* _TEXT EXTRACT_
==============================
= Miklos Bokor =

French-Hungarian painter and essayist (1927–2019)

Miklos Bokor (2 March 1927 – 18 March 2019) was a French-Hungarian painter and essayist who was born in Budapest on 2 March 1927 and died in Paris on 18 March 2019.

== Biography ==
Miklos Bokor was deported to the Auschwitz extermination camp with his entire family in 1944. After his mother died, he was then transferred to Buchenwald, Rhemsdorf, Tröglitz and Kleinau with his father, who disappeared at Bergen-Belsen. After being liberated in 1945, he was repatriated to Budapest by the International Red Cross and Red Crescent Movement.

After a first private exhibition in Budapest in 1953, Miklos Bokor stayed in Paris and settled permanently in France in 1960. At the Janine Hoa Gallery, which presented his paintings in 1962, he became friends with the poets Yves Bonnefoy and André du Bouchet, who later regularly prefaced his exhibitions. He had an atelier at La Ruche, the celebrated artist's residence in Paris, for more than 40 years.
==============================
* _DATASET CONTENT_
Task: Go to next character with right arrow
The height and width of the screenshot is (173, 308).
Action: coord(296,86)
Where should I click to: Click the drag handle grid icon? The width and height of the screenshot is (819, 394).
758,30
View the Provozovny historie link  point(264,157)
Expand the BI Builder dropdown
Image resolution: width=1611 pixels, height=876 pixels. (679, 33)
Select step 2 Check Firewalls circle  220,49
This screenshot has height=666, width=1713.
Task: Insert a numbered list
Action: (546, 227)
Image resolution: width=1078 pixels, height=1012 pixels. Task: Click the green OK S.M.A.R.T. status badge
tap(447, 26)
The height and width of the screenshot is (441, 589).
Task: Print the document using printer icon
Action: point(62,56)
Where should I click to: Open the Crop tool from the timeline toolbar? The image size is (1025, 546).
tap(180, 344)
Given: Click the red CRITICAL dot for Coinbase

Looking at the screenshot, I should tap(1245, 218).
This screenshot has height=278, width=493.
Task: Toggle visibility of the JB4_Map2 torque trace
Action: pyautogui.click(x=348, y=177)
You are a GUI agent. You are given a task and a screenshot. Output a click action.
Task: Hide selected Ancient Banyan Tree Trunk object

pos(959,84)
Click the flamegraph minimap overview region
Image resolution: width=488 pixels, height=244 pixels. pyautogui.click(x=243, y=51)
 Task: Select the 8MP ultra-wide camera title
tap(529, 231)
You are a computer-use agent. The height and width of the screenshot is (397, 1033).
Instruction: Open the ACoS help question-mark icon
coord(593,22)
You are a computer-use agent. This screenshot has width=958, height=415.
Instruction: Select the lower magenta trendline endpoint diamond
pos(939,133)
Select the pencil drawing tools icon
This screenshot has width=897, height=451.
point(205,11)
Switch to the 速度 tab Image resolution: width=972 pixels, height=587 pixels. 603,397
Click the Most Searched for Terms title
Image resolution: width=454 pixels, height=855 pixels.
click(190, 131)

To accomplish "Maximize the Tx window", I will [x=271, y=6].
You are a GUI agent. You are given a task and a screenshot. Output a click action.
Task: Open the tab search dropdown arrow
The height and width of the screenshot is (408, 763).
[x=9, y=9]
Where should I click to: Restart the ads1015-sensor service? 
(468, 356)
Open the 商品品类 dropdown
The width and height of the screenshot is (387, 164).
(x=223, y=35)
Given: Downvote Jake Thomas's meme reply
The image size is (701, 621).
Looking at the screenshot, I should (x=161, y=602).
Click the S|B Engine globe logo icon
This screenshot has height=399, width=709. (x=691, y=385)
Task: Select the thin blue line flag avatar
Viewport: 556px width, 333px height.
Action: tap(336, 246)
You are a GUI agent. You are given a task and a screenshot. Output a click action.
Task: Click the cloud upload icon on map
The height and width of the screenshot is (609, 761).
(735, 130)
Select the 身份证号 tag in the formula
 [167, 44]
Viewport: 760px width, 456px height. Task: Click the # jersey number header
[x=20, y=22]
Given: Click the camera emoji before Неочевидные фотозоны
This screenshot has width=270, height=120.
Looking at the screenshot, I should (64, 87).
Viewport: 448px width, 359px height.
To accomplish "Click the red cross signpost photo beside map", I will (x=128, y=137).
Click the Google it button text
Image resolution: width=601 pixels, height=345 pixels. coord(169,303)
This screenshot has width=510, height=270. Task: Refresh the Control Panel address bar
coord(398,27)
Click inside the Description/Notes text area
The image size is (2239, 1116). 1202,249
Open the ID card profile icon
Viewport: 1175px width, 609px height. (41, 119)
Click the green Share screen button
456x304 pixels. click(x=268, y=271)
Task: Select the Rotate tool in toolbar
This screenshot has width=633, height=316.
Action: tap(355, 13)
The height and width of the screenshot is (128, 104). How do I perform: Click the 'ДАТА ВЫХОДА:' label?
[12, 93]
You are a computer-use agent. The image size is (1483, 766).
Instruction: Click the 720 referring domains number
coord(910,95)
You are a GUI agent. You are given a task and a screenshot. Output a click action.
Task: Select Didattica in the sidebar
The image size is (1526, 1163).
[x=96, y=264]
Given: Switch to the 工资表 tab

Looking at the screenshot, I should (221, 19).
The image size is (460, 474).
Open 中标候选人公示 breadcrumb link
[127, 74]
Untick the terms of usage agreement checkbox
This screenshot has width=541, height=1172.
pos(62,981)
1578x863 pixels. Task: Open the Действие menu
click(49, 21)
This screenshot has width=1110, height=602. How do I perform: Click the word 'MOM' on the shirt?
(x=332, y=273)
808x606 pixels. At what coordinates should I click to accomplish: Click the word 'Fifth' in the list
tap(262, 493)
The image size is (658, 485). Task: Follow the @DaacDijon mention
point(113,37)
==============================
* _PROBLEMS_
a) Rewrite the records starting at the line that contains "You are a computer-use agent. The image" and ending at the last line of the records, with "sidebar" swapped for "side panel" and every other character left as is.
b) Write the next part of the biography of Miklos Bokor, picking up after its last sentence.

* _ANSWERS BELOW_
a)
You are a computer-use agent. The image size is (1483, 766).
Instruction: Click the 720 referring domains number
coord(910,95)
You are a GUI agent. You are given a task and a screenshot. Output a click action.
Task: Select Didattica in the side panel
The image size is (1526, 1163).
[x=96, y=264]
Given: Switch to the 工资表 tab

Looking at the screenshot, I should (221, 19).
The image size is (460, 474).
Open 中标候选人公示 breadcrumb link
[127, 74]
Untick the terms of usage agreement checkbox
This screenshot has width=541, height=1172.
pos(62,981)
1578x863 pixels. Task: Open the Действие menu
click(49, 21)
This screenshot has width=1110, height=602. How do I perform: Click the word 'MOM' on the shirt?
(x=332, y=273)
808x606 pixels. At what coordinates should I click to accomplish: Click the word 'Fifth' in the list
tap(262, 493)
The image size is (658, 485). Task: Follow the @DaacDijon mention
point(113,37)

b)
Boklor's art drew upon his experiences in the Holocaust and his oeuvre reflects the horror of extermination. He once described this impact on his work as:

Something happened in Auschwitz that lurks in society like a gap, a wound that does not heal. Returning from the dead, the one who has lived in his flesh and in his spirit the experience of dehumanization begins to paint the unspeakable.

Much of Boklor's work is held in the collections of the Musée d'Art Moderne de Paris.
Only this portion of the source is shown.